*Exercise details*:
This task is to restate all of the entries exactly.

• • • • • • •

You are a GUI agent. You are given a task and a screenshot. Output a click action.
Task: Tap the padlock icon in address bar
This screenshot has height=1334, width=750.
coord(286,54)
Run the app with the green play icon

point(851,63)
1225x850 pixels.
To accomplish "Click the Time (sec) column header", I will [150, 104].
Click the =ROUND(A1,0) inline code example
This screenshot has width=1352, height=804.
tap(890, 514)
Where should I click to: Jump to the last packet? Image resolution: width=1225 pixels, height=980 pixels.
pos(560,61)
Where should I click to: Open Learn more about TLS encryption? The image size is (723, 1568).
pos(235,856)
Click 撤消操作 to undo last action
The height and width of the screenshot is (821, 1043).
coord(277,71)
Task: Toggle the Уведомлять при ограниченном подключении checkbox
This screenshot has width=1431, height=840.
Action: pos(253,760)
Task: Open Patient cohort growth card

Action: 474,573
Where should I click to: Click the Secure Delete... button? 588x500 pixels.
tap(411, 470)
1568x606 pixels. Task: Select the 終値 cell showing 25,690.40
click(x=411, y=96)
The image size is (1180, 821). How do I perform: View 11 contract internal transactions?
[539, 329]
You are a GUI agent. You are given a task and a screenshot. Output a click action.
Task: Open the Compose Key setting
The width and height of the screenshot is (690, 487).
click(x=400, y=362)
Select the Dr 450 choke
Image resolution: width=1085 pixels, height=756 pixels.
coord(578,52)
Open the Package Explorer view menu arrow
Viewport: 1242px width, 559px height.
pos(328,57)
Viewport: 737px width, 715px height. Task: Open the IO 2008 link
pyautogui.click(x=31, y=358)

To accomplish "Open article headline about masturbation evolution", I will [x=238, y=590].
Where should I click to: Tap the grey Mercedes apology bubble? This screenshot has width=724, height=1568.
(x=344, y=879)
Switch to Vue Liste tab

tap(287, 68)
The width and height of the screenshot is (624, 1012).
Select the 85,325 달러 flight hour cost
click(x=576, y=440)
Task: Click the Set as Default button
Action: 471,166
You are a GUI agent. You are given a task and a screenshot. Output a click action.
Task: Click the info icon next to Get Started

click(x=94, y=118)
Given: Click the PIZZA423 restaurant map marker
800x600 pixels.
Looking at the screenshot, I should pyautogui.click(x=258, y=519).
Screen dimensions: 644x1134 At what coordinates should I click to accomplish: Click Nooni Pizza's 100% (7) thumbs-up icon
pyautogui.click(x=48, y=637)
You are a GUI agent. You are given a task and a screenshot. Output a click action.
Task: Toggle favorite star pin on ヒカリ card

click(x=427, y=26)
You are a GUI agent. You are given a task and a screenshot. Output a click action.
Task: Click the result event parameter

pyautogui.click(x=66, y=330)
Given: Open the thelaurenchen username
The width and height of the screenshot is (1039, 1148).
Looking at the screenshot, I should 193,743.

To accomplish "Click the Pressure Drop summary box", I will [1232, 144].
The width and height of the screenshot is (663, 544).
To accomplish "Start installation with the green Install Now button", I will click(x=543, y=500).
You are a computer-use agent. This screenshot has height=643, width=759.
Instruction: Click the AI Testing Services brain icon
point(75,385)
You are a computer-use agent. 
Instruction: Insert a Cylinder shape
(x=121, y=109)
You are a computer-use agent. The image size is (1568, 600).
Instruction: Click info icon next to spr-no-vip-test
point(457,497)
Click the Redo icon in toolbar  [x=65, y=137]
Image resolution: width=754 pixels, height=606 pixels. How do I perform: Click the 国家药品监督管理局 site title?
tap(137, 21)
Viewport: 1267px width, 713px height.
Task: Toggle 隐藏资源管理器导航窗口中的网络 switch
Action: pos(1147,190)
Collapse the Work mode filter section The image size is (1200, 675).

• • • • • • •

*Task answer*:
You are a GUI agent. You are given a task and a screenshot. Output a click action.
Task: Tap the padlock icon in address bar
This screenshot has height=1334, width=750.
coord(286,54)
Run the app with the green play icon

point(851,63)
1225x850 pixels.
To accomplish "Click the Time (sec) column header", I will [150, 104].
Click the =ROUND(A1,0) inline code example
This screenshot has width=1352, height=804.
tap(890, 514)
Where should I click to: Jump to the last packet? Image resolution: width=1225 pixels, height=980 pixels.
pos(560,61)
Where should I click to: Open Learn more about TLS encryption? The image size is (723, 1568).
pos(235,856)
Click 撤消操作 to undo last action
The height and width of the screenshot is (821, 1043).
coord(277,71)
Task: Toggle the Уведомлять при ограниченном подключении checkbox
This screenshot has width=1431, height=840.
Action: pos(253,760)
Task: Open Patient cohort growth card

Action: 474,573
Where should I click to: Click the Secure Delete... button? 588x500 pixels.
tap(411, 470)
1568x606 pixels. Task: Select the 終値 cell showing 25,690.40
click(x=411, y=96)
The image size is (1180, 821). How do I perform: View 11 contract internal transactions?
[539, 329]
You are a GUI agent. You are given a task and a screenshot. Output a click action.
Task: Open the Compose Key setting
The width and height of the screenshot is (690, 487).
click(x=400, y=362)
Select the Dr 450 choke
Image resolution: width=1085 pixels, height=756 pixels.
coord(578,52)
Open the Package Explorer view menu arrow
Viewport: 1242px width, 559px height.
pos(328,57)
Viewport: 737px width, 715px height. Task: Open the IO 2008 link
pyautogui.click(x=31, y=358)

To accomplish "Open article headline about masturbation evolution", I will [x=238, y=590].
Where should I click to: Tap the grey Mercedes apology bubble? This screenshot has width=724, height=1568.
(x=344, y=879)
Switch to Vue Liste tab

tap(287, 68)
The width and height of the screenshot is (624, 1012).
Select the 85,325 달러 flight hour cost
click(x=576, y=440)
Task: Click the Set as Default button
Action: 471,166
You are a GUI agent. You are given a task and a screenshot. Output a click action.
Task: Click the info icon next to Get Started

click(x=94, y=118)
Given: Click the PIZZA423 restaurant map marker
800x600 pixels.
Looking at the screenshot, I should pyautogui.click(x=258, y=519).
Screen dimensions: 644x1134 At what coordinates should I click to accomplish: Click Nooni Pizza's 100% (7) thumbs-up icon
pyautogui.click(x=48, y=637)
You are a GUI agent. You are given a task and a screenshot. Output a click action.
Task: Toggle favorite star pin on ヒカリ card

click(x=427, y=26)
You are a GUI agent. You are given a task and a screenshot. Output a click action.
Task: Click the result event parameter

pyautogui.click(x=66, y=330)
Given: Open the thelaurenchen username
The width and height of the screenshot is (1039, 1148).
Looking at the screenshot, I should 193,743.

To accomplish "Click the Pressure Drop summary box", I will [1232, 144].
The width and height of the screenshot is (663, 544).
To accomplish "Start installation with the green Install Now button", I will click(x=543, y=500).
You are a computer-use agent. This screenshot has height=643, width=759.
Instruction: Click the AI Testing Services brain icon
point(75,385)
You are a computer-use agent. 
Instruction: Insert a Cylinder shape
(x=121, y=109)
You are a computer-use agent. The image size is (1568, 600).
Instruction: Click info icon next to spr-no-vip-test
point(457,497)
Click the Redo icon in toolbar  [x=65, y=137]
Image resolution: width=754 pixels, height=606 pixels. How do I perform: Click the 国家药品监督管理局 site title?
tap(137, 21)
Viewport: 1267px width, 713px height.
Task: Toggle 隐藏资源管理器导航窗口中的网络 switch
Action: pos(1147,190)
Collapse the Work mode filter section The image size is (1200, 675).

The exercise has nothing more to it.